## Tasks to perform
A: In the golf course list below, in what year did Pasatiempo Golf Club first open?
B: Reproduce verbatim everything in the golf course list below from "Unlike its elder" down to "quick, canted greens.".
-- Selection start --
This 2010 Tom Doak/Jim Urbina collaboration features turnpike-wide landing areas and gigantic, heaving greens that are hard to miss. To get the ball into the hole, however, you’ll need to master angles, strategy, trajectory and the ground game, making for an Old World links experience second to none in the U.S. The course pays homage to the design style and template holes of C.B. Macdonald, American’s pioneer architect, though the most memorable hole is a Doak/Urbina original, the par-4 7th, where the elevated green peers down over the beach.

12. Bandon Trails
Bandon, Ore. ($85-$310)

Unlike its elder Bandon siblings, “Trails” doesn’t cling to cliffs, but it’s no less spectacular. It opens in massive, scrub-covered dunes, then plunges into pine forest and touches linksy meadow before returning to dunesland. Along the way are stirring long views of the Pacific and a superb set of wildly different par-3s.

13. Pasatiempo Golf Club
Santa Cruz, Calif. ($240-$272)

Par has been shaved from 74 to 70 since Dr. Alister MacKenzie’s finest public access course first opened in 1929, yet it seldom takes a beating, even at the hands of Ben Hogan, Byron Nelson or Tiger Woods, none of whom has bettered 67. How can such a pipsqueak in the yardage department play so difficult? Try rolling terrain that’s crisscrossed by barrancas, slender fairways hemmed in by trees, hordes of deep, artfully sculpted bunkers, Pacific Ocean breezes and nightmarishly quick, canted greens.

14. Streamsong Resort (Blue)
Streamsong, Fla. ($85-$255)
-- Selection end --
-- Given information start --
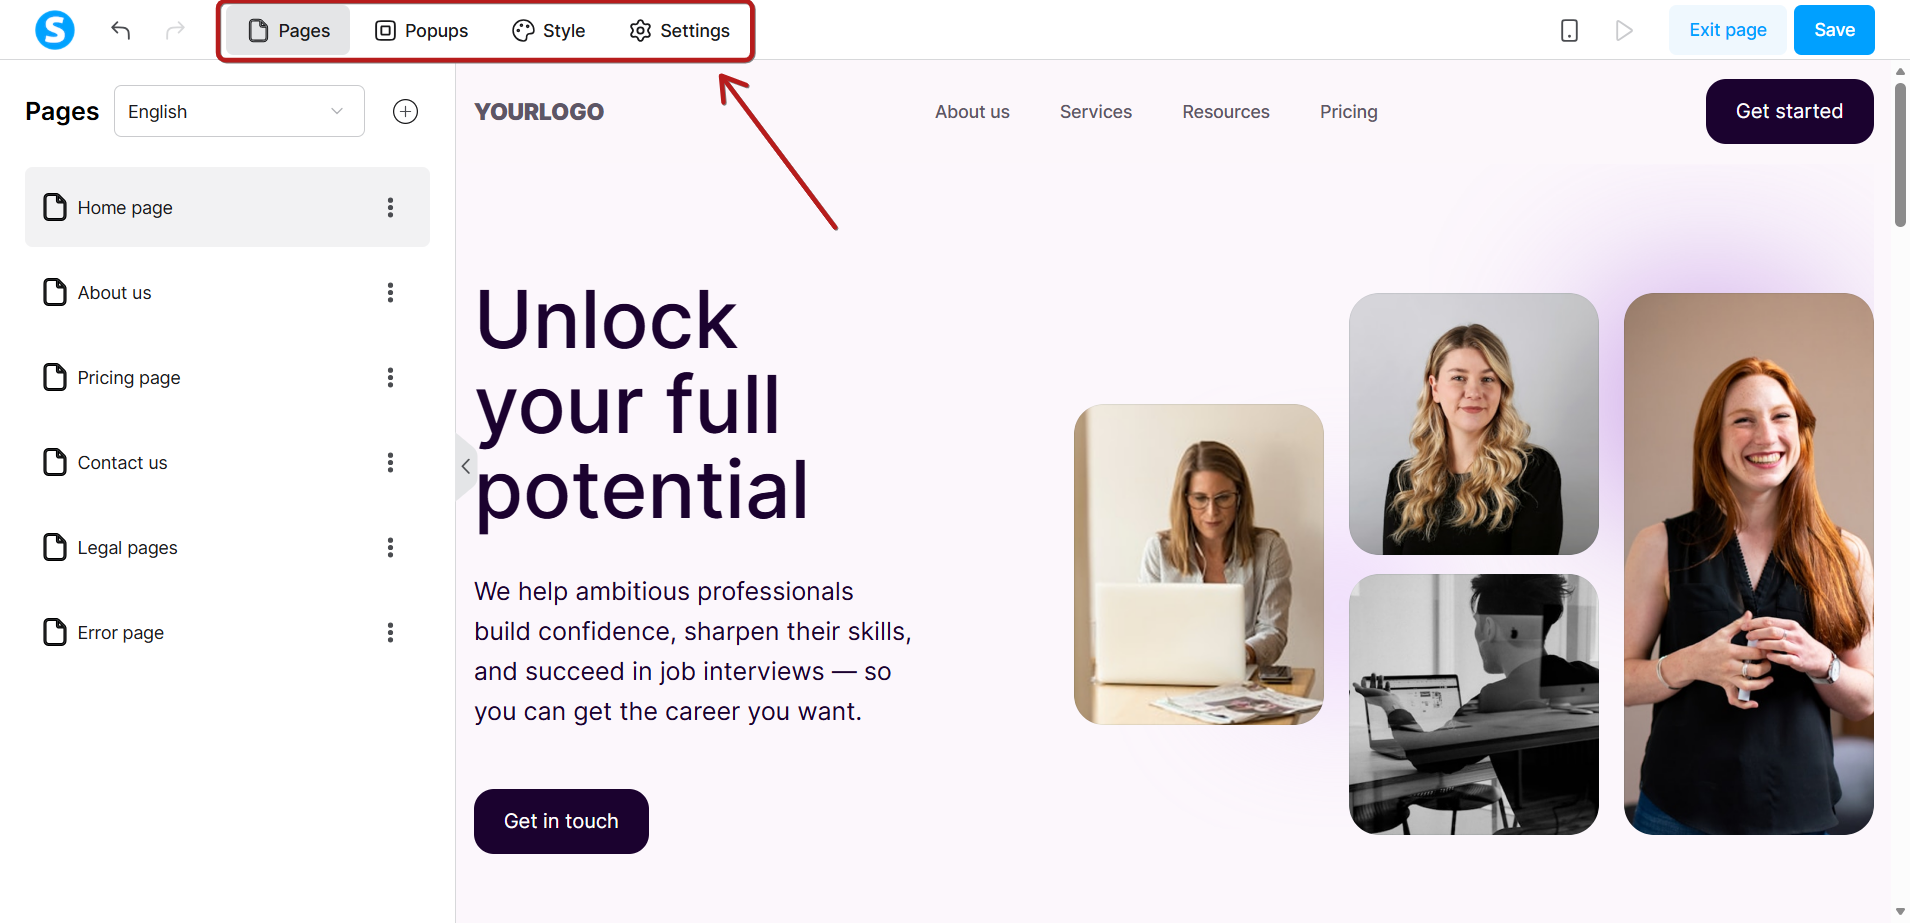This screenshot has width=1910, height=923.
Task: Select Contact us in the pages list
Action: tap(227, 462)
-- Given information end --
## Outputs in order
A: 1929

B:
Unlike its elder Bandon siblings, “Trails” doesn’t cling to cliffs, but it’s no less spectacular. It opens in massive, scrub-covered dunes, then plunges into pine forest and touches linksy meadow before returning to dunesland. Along the way are stirring long views of the Pacific and a superb set of wildly different par-3s.

13. Pasatiempo Golf Club
Santa Cruz, Calif. ($240-$272)

Par has been shaved from 74 to 70 since Dr. Alister MacKenzie’s finest public access course first opened in 1929, yet it seldom takes a beating, even at the hands of Ben Hogan, Byron Nelson or Tiger Woods, none of whom has bettered 67. How can such a pipsqueak in the yardage department play so difficult? Try rolling terrain that’s crisscrossed by barrancas, slender fairways hemmed in by trees, hordes of deep, artfully sculpted bunkers, Pacific Ocean breezes and nightmarishly quick, canted greens.